Blogger Little Black Car said...

Never underestimate the power of nonviolent communication.

I know that sounds warm-fuzzy and saccharine, but it's true.

1/22/2007 1:24 PM  
Blogger Don said...

You've done it again. Hit the nail on the head and you did it well. It's hard not be for something without being against something else, but you're managing well. The world needs more of you. Please don't get discouraged. Keep up the good work. I like your contact Congress link. I think I'll add one myself. Peace.:-)Don

1/22/2007 2:05 PM  
Blogger Plain Foolish said...

I think what got me about this was that we'd already said we were going - and this is a significant thing for both of us, as we are both pretty serious lovers of peace and quiet. My husband has been known to joke that he's probably half hobbit.

I'd even said something like "My dad's in theatre; we'll go." And then my husband said something about Congress having the power to stop this, which is when she stepped further into our personal space, making us both uncomfortable, and snapped at him something to the effect that Congress abused its authority before and we'd better *make* them do right and bring back our young people.

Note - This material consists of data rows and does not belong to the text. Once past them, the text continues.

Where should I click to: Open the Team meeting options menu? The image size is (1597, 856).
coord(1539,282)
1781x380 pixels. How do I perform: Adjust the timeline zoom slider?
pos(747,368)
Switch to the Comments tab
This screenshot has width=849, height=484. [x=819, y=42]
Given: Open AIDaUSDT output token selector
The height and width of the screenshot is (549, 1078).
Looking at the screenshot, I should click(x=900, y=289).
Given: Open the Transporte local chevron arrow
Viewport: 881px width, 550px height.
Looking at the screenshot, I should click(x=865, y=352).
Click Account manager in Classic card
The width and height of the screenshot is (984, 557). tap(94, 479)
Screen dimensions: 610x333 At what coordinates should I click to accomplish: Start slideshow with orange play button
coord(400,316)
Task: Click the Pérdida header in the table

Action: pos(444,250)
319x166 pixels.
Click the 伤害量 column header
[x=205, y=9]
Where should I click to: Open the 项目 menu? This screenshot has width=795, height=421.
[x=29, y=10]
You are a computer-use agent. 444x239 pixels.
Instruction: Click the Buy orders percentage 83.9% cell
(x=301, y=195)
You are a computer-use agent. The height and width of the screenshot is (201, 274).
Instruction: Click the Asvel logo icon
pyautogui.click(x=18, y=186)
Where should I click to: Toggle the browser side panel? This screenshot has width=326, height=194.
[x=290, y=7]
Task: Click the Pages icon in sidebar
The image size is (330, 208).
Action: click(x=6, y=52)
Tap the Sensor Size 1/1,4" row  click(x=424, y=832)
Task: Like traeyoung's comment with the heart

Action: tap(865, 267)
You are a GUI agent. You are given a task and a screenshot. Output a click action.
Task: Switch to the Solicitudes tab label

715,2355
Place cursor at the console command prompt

Frankly, I want this war over so badly it isn't funny, but I don't want to run into this woman again, mainly because I don't like people in my face and I don't like to be snapped at. I'd infinitely prefer to Also, this constant reference to soldiers as "young people" bothers me, as y'all know, since I know that so many of our soldiers, and particularly our National Guardsmen are not particularly young.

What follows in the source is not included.